**TASK ITEM**. Repeat the records below exactly, beginning at the first line and finishing with the line that contains "Task: Click the orange".

**DATA TO PROCESS**.
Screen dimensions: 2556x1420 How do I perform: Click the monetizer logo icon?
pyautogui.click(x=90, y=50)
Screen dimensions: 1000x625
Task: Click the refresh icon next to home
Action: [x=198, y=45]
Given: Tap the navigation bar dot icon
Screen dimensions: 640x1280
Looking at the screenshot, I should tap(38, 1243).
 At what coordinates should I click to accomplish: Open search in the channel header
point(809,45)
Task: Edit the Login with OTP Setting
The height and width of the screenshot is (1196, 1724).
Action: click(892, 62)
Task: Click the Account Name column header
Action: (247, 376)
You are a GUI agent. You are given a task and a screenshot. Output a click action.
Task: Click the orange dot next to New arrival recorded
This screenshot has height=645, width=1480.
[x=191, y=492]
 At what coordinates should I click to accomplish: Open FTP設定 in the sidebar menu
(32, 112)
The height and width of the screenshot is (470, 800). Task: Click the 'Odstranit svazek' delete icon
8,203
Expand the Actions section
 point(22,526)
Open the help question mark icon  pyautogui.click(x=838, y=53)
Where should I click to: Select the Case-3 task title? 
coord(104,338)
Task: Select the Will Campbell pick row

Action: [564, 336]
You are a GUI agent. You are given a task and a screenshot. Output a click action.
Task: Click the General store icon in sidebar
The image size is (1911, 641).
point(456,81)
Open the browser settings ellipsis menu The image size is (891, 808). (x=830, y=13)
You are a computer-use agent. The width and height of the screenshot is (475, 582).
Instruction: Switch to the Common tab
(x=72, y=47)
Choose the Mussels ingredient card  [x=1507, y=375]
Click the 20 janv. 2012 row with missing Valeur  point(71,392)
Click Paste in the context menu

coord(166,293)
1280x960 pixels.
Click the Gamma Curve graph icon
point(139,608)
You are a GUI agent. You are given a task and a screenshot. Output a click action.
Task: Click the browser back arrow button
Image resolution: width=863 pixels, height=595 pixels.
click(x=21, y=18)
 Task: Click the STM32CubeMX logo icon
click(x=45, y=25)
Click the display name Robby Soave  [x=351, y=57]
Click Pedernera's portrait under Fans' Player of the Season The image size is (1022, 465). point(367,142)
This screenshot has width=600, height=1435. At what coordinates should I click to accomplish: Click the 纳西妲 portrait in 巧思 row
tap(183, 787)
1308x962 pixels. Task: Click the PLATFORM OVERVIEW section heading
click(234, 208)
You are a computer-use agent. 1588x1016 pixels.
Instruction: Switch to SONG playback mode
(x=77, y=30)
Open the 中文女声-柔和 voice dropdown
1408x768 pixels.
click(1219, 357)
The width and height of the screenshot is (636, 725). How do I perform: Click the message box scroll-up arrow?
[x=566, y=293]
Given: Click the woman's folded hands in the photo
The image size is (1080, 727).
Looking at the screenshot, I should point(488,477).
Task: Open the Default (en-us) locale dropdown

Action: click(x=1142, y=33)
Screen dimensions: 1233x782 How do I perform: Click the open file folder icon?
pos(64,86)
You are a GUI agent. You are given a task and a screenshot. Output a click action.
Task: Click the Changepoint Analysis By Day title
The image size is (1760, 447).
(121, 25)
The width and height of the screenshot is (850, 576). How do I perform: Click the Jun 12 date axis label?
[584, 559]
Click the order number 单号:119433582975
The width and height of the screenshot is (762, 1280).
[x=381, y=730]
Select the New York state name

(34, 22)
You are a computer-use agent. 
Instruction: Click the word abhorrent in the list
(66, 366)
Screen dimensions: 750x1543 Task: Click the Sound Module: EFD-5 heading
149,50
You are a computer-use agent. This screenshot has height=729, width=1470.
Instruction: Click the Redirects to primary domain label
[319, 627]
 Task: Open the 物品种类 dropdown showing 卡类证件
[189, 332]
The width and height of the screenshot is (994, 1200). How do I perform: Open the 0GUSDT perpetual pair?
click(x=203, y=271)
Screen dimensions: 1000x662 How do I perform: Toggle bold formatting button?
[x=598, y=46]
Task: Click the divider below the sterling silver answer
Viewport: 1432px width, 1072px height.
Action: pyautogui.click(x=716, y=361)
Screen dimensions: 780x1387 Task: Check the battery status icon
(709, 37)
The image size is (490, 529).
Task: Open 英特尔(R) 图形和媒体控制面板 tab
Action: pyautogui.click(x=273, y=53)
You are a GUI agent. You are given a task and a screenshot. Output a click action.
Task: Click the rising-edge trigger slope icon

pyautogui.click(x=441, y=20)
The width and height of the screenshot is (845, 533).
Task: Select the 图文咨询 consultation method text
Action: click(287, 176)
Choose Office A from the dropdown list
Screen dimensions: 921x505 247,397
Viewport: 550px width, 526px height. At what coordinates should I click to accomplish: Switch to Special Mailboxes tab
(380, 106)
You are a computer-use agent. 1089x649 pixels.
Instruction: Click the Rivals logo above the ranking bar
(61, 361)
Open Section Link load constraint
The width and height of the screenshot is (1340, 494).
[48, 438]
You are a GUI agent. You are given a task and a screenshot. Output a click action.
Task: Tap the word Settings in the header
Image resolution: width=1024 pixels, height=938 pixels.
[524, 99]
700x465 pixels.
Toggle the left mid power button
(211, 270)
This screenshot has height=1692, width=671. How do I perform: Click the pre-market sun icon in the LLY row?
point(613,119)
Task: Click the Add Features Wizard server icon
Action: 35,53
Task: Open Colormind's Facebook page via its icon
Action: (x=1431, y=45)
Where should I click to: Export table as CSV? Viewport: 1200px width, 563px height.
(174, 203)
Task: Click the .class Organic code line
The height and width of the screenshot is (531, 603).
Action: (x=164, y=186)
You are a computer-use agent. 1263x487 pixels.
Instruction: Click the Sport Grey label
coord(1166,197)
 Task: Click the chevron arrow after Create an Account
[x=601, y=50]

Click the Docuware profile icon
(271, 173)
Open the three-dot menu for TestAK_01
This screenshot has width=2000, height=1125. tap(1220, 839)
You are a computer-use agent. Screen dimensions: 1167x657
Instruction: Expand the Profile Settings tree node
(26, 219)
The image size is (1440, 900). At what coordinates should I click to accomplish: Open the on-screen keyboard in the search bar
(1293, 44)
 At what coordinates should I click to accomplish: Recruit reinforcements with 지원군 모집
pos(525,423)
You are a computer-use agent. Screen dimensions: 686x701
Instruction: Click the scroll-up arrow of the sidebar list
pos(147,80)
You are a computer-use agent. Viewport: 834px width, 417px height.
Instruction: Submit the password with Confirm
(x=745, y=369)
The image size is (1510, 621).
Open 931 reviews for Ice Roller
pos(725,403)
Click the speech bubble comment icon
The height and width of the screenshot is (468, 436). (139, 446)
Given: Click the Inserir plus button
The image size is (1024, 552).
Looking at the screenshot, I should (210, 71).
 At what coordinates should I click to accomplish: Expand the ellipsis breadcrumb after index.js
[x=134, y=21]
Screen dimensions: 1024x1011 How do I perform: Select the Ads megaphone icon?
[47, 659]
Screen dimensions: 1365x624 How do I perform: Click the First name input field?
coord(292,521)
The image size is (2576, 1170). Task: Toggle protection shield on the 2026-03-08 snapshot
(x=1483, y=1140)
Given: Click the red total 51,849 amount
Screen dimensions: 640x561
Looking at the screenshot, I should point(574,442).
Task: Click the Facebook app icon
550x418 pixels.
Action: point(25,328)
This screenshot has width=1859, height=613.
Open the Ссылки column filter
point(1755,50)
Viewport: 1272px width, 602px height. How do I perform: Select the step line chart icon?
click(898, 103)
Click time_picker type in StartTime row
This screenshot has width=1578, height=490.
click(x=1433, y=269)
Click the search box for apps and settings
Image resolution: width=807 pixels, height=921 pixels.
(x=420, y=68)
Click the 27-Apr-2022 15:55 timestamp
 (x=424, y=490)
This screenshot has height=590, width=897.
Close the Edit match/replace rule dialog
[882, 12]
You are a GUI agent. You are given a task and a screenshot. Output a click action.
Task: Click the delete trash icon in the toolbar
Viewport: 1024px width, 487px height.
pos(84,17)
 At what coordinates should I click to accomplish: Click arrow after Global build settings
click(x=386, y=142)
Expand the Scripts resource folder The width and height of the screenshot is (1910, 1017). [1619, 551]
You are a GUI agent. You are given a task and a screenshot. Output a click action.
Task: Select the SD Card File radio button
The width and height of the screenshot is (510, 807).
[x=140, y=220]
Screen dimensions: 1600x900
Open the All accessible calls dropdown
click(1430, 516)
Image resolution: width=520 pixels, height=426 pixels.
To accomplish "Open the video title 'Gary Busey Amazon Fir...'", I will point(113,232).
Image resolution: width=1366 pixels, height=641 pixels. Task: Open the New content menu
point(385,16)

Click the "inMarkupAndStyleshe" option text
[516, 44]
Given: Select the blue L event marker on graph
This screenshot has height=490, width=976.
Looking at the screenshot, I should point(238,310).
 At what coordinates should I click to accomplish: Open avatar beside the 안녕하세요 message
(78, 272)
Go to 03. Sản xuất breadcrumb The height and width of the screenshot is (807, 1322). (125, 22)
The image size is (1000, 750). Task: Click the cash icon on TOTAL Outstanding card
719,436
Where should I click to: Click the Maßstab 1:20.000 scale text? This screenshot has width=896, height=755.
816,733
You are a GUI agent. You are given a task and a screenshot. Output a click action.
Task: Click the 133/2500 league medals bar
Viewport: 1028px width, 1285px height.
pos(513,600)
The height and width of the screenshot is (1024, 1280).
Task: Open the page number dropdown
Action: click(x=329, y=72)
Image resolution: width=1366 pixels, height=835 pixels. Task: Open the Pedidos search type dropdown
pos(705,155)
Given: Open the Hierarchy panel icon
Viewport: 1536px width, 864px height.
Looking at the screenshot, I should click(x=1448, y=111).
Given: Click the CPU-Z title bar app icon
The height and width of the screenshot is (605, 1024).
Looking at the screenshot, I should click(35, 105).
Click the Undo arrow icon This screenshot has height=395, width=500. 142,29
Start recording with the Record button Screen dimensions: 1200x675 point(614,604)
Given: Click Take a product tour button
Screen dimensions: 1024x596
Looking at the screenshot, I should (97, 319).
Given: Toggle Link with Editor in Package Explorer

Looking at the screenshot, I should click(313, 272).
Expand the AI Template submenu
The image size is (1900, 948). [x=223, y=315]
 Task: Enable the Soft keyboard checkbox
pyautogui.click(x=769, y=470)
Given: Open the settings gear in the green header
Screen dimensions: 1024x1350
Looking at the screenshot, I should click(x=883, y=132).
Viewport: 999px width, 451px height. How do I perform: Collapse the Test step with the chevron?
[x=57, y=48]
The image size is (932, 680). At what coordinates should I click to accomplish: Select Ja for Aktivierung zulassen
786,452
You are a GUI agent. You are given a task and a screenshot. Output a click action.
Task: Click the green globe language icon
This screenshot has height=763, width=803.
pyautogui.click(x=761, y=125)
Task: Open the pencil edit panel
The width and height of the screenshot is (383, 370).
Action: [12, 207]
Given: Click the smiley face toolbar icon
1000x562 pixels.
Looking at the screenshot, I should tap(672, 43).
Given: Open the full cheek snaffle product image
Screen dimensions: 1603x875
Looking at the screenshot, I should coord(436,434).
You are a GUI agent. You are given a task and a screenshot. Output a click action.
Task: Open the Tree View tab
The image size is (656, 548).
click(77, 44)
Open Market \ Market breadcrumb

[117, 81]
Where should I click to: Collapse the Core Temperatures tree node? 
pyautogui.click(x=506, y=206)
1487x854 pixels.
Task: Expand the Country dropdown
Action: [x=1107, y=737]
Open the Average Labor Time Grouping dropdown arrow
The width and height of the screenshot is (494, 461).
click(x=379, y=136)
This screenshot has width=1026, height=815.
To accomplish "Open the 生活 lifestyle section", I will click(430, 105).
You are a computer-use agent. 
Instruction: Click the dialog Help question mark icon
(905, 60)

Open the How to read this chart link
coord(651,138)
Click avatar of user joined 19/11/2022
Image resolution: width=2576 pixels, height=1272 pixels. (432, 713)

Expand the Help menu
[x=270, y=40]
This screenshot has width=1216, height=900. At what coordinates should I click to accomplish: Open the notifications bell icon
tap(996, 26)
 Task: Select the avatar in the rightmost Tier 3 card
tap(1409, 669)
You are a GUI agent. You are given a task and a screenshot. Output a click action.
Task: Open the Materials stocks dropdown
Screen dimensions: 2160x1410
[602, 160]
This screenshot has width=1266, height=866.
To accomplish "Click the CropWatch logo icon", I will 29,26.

**RESULT OF THIS TASK**.
Screen dimensions: 2556x1420 How do I perform: Click the monetizer logo icon?
pyautogui.click(x=90, y=50)
Screen dimensions: 1000x625
Task: Click the refresh icon next to home
Action: [x=198, y=45]
Given: Tap the navigation bar dot icon
Screen dimensions: 640x1280
Looking at the screenshot, I should tap(38, 1243).
 At what coordinates should I click to accomplish: Open search in the channel header
point(809,45)
Task: Edit the Login with OTP Setting
The height and width of the screenshot is (1196, 1724).
Action: click(892, 62)
Task: Click the Account Name column header
Action: (247, 376)
You are a GUI agent. You are given a task and a screenshot. Output a click action.
Task: Click the orange dot next to New arrival recorded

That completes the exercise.